Monday, September 17, 2012

Reading Response: Stealing Buddha's Dinner Part I

It’s strange to read a memoir about a young girl who feels like an outsider and to realize that when the author speaks about the group that left her out throughout childhood, she is almost literally referring to you. As I read the first nine chapters of Bich Minh Nguyen’s Stealing Buddha’s Dinner this weekend, that’s what I felt like. I was the insider Nguyen described—she was the outsider. The beginning half of Stealing Buddha’s Dinner resonated with me on a very personal level because it outlined almost exactly how “someone like me” could make “different” children feel at a young age.
My childhood was what I considered “normal.” I grew up in Holland, Michigan, a small, Dutch, Christian-Reformed, West Michigan lakeshore town. I ate Pringles, prayed with my family before dinner, and always went to school with a cold lunch prepared by one of my parents with a little note tucked inside. I remember my mom making banana bread and Jiffy corn bread and Nestlé Toll House chocolate chip cookies on a regular basis. My dad sometimes took me to McDonalds for an “Egg McMuffin” or chicken nuggets. We even participated in the strange Dutch tradition of, as Nguyen writes, “dredging every piece” of dinner in applesauce.
Nguyen writes of an immigrant childhood filled with Vietnamese food, fascination with Americanism, and cultural tension.
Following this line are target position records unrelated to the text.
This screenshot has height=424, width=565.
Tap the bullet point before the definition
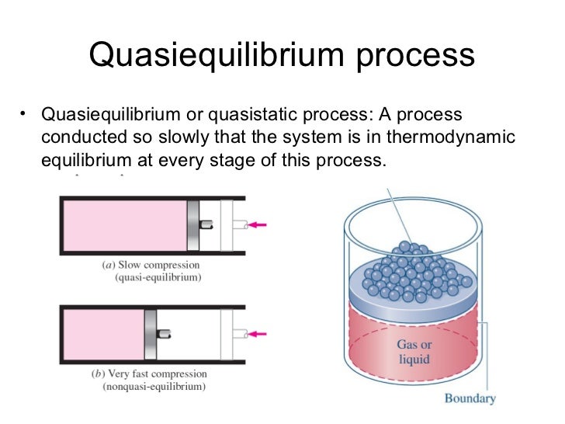click(25, 116)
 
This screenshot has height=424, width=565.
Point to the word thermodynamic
click(453, 138)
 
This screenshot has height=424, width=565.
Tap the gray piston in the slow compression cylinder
click(192, 225)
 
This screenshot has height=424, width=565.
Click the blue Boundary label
click(469, 399)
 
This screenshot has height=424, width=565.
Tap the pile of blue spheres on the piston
click(412, 273)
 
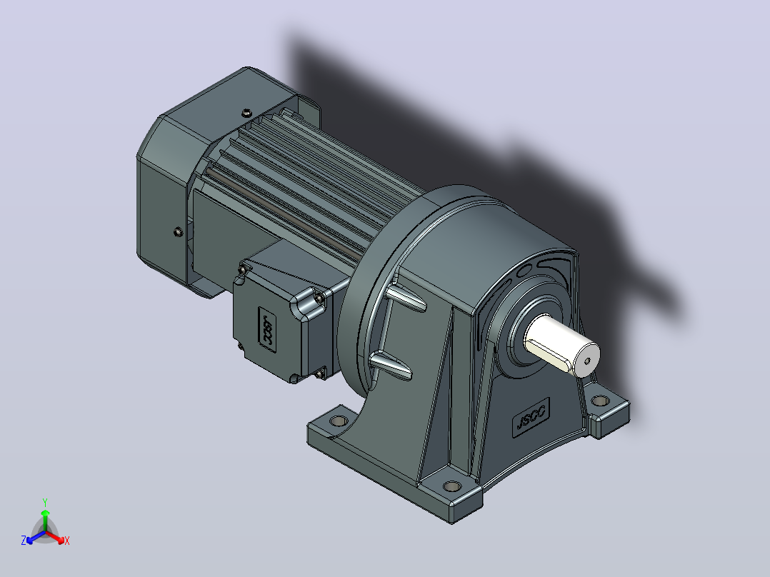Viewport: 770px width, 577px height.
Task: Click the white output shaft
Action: [562, 345]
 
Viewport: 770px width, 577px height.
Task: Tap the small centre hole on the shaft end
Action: [587, 361]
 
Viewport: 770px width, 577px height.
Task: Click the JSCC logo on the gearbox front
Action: [531, 417]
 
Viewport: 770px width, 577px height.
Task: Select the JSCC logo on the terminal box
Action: [267, 329]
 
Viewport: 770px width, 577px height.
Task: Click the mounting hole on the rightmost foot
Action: [600, 401]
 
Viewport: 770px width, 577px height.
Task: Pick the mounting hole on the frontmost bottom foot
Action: [451, 486]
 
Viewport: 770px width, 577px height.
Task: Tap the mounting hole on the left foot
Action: [339, 421]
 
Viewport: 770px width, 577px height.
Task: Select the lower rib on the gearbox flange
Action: [391, 366]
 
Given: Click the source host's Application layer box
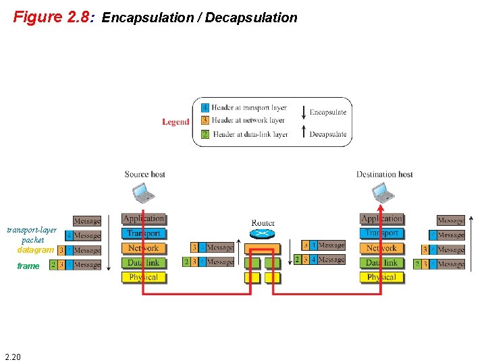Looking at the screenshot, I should click(x=143, y=218).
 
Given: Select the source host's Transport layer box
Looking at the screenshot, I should click(x=143, y=233).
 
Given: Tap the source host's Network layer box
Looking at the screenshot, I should click(x=143, y=248).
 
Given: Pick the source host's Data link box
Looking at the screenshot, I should click(x=143, y=263).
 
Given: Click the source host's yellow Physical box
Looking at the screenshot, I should click(x=143, y=277).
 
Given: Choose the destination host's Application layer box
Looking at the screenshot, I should click(x=381, y=218).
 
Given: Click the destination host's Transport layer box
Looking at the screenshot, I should click(x=381, y=233).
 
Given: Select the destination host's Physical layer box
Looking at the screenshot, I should click(x=381, y=277).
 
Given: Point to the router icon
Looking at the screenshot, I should click(x=263, y=234).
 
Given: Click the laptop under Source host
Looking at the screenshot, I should click(x=144, y=193).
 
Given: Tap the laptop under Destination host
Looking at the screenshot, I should click(x=383, y=193).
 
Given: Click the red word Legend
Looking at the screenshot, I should click(x=176, y=122).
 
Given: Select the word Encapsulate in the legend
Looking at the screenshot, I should click(x=327, y=112).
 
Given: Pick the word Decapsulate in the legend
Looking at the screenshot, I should click(x=327, y=134).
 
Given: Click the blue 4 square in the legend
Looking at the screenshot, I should click(x=205, y=108).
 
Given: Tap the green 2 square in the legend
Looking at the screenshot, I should click(x=205, y=134).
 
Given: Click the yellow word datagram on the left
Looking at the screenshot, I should click(x=35, y=250).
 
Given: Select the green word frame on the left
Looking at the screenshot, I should click(x=28, y=266).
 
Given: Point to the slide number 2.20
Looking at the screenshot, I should click(x=12, y=356).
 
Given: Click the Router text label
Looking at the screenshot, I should click(x=263, y=222).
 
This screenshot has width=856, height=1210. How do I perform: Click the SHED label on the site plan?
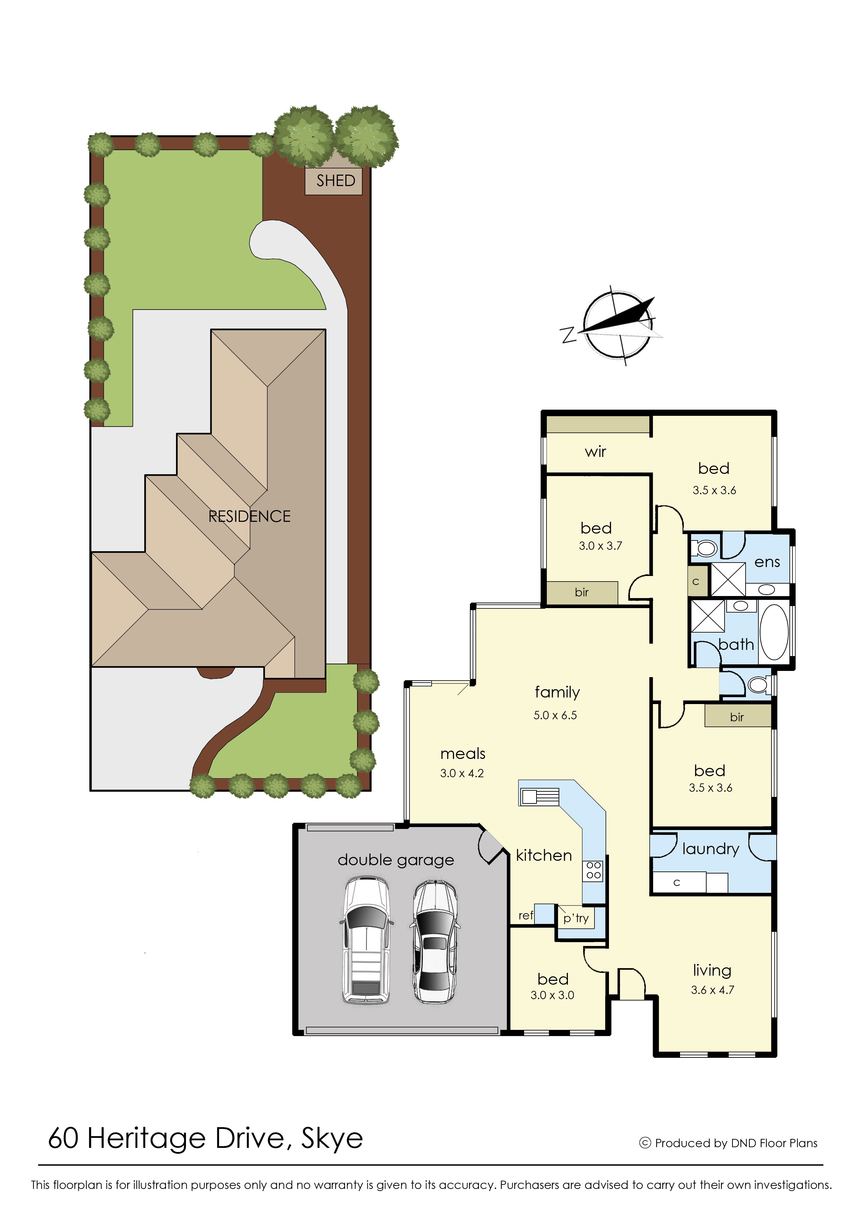336,181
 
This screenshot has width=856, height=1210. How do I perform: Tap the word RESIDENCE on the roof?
249,516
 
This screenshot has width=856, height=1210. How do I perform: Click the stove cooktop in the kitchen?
593,870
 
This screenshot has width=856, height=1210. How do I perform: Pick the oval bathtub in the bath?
774,632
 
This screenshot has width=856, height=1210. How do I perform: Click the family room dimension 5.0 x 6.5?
555,715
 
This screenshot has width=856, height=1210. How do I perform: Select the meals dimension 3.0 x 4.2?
462,773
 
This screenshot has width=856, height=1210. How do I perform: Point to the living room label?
712,970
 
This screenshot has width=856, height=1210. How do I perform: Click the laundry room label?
710,849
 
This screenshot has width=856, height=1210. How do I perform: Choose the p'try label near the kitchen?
575,918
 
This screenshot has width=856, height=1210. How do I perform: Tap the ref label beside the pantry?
525,915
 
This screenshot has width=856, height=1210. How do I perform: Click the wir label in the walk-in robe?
596,452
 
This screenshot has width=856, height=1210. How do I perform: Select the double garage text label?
396,860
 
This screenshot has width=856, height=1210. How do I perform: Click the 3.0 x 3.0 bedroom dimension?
552,995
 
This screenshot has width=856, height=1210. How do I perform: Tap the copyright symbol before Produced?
645,1143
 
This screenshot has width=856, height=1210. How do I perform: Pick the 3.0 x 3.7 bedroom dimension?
600,546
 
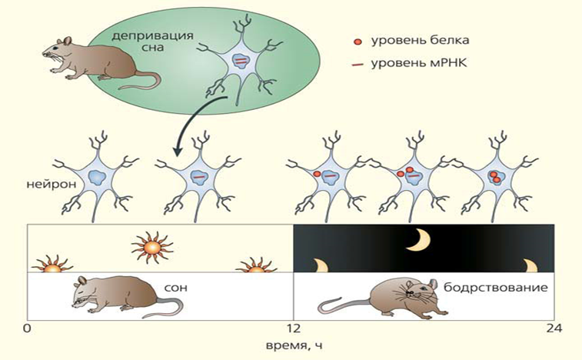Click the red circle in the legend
point(354,39)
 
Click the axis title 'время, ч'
point(291,345)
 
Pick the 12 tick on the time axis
point(291,329)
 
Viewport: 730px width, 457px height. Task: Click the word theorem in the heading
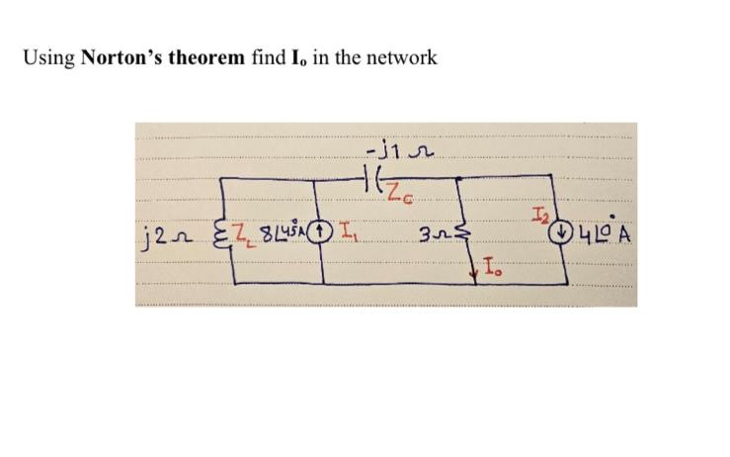point(203,58)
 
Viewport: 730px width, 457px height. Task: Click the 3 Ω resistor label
point(429,237)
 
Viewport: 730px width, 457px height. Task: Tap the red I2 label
point(538,215)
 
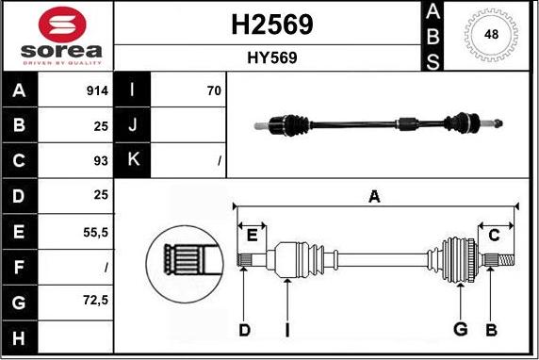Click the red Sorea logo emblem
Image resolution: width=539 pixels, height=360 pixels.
[62, 25]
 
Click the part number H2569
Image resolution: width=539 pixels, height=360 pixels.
[272, 25]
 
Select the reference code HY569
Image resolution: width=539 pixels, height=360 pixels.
[272, 57]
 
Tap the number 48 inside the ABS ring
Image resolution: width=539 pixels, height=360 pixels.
[491, 34]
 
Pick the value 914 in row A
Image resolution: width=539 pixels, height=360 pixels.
[97, 90]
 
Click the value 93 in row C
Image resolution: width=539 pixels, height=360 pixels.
[101, 161]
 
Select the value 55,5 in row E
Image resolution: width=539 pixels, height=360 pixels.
[95, 233]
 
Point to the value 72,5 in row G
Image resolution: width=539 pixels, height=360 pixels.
[95, 301]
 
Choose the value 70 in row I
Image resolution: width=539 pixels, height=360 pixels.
[214, 90]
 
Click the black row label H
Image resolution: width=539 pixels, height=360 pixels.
[19, 338]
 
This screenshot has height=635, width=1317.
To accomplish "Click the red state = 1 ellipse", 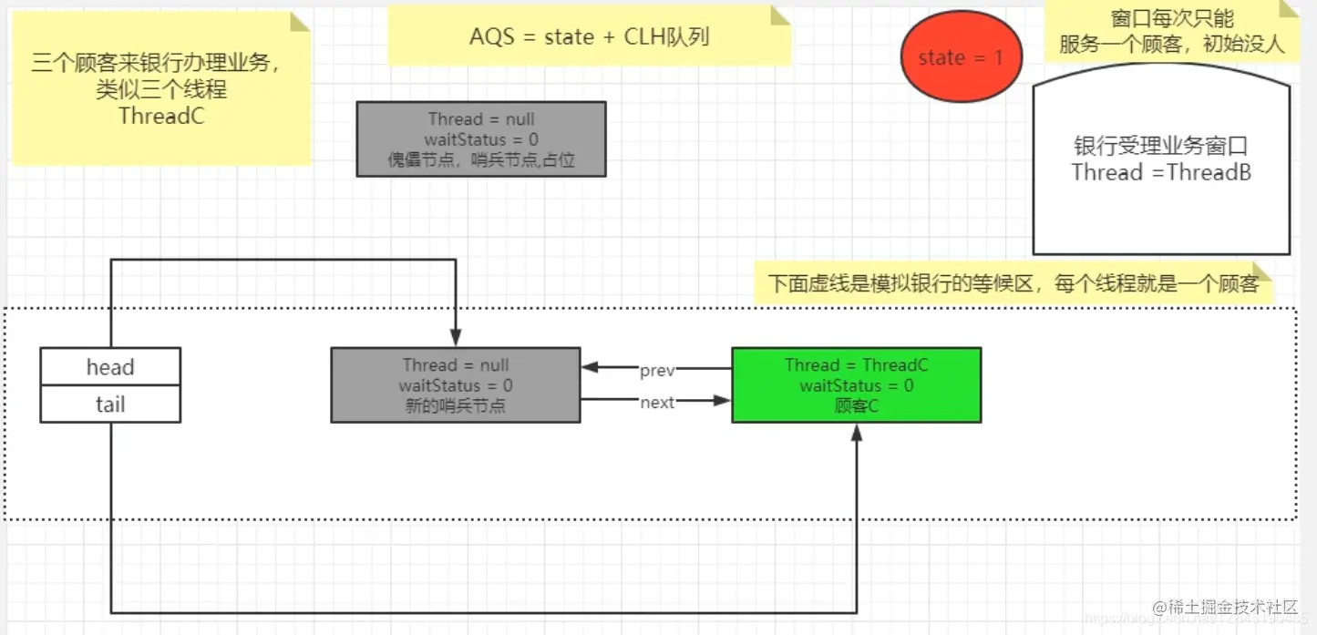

She writes of moving to a West Michigan town like mine and having many Dutch, Christian-Reformed neighbors. She longs for Pringles, Jiffy bread, Nestlé Toll House chocolate chip cookies, and McDonalds’ fast food. While she ate lunch from Styrofoam trays in elementary school, she remarks that the implicit lunchtime judgment was that, “if you had to get lunch from the cafeteria, then your mom obviously didn’t care enough.” American traditions like prayer and applesauce at dinner make her uncomfortable.
The contrast between my childhood and Nguyen’s seems remarkable to me, but I know that many other young girls in the Midwest probably experienced the various American customs I’ve listed and that Nguyen describes in her memoir. The connection seems deeper for me though because my dad and his family moved from the Netherlands to a small house on Baldwin Street in Grand Rapids, Michigan in 1956. When Nguyen and her family moved into a house about two blocks down the street in 1975, my dad was a sophomore in college, but the rest of his family still lived on Baldwin in the same neighborhood as the Nguyen family. “I know exactly where the house was,” he said when I asked him about his neighbor.
My dad said he doesn’t remember ever meeting a young girl named Bich. Their age difference and the Nguyen family’s move from Baldwin must have kept them from ever knowing each other. I know, however, that what she writes about her childhood in Grand Rapids must be true. I grew up listening to bedtime stories about all of my dad’s Dutch friends on Baldwin Street. I know that applesauce on meat was a regular dinnertime occurrence in those households because I picked up the trick from my grandparents and my dad. I know that most of the children were blond haired and blue eyed because my dad and his brothers and sisters and their friends were too. Life on Baldwin seems to be just as Nguyen describes it.
While it must have been excruciatingly difficult for Nguyen and her sister to grow up in a neighborhood where everyone was so different from them, I also know that it was difficult for my dad and his brothers and sisters too. I can’t seem to shake the reminder that although the similarities between my family and their Dutch neighbors made Nguyen feel so outcast, my dad’s family was an immigrant family just like hers. Life wasn’t easy for them either. They didn’t speak English well when they started school, they didn’t understand all of the American customs, they were poor, and their parents made foods like banket and oliebollen instead of muffins and chocolate chip cookies.
According to my dad, he and his siblings assimilated to American culture relatively quickly and I’m sure it was helpful for them to have so many Dutch friends nearby. By the time the Nguyen family moved into the neighborhood, the Donk family and all of the other new Dutch immigrants on the street must have seemed as American as anyone else. It’s strange to think that Nguyen could be describing the Donks and their neighbors throughout the book, but I also think this is an important lesson for me. I’m sure that when many of the Mexican immigrants in my elementary school classes moved to Holland, they felt the same way about my friends and I as Nguyen describes feeling about my aunts and uncles and their neighbors in the book. I’d never given this a single thought before. I don’t know whether this new connection is something I should be ashamed of, but I do think it’s important.

1 comment:

  1. What a wonderful insight, Kelsey. I think shame can only be useful when it's instructive to us--and when we can separate it from our identity. The United States is an immigrant culture, and somewhere in each of our pasts, our people were outsiders. That some of us have the privilege to lose that sense of "difference," I think, does our culture a disservice, especially in that it can lead to our oppressing (intentionally or unintentionally) those we deem as "Other." I cannot wait to hear more of your stories and connections to this book.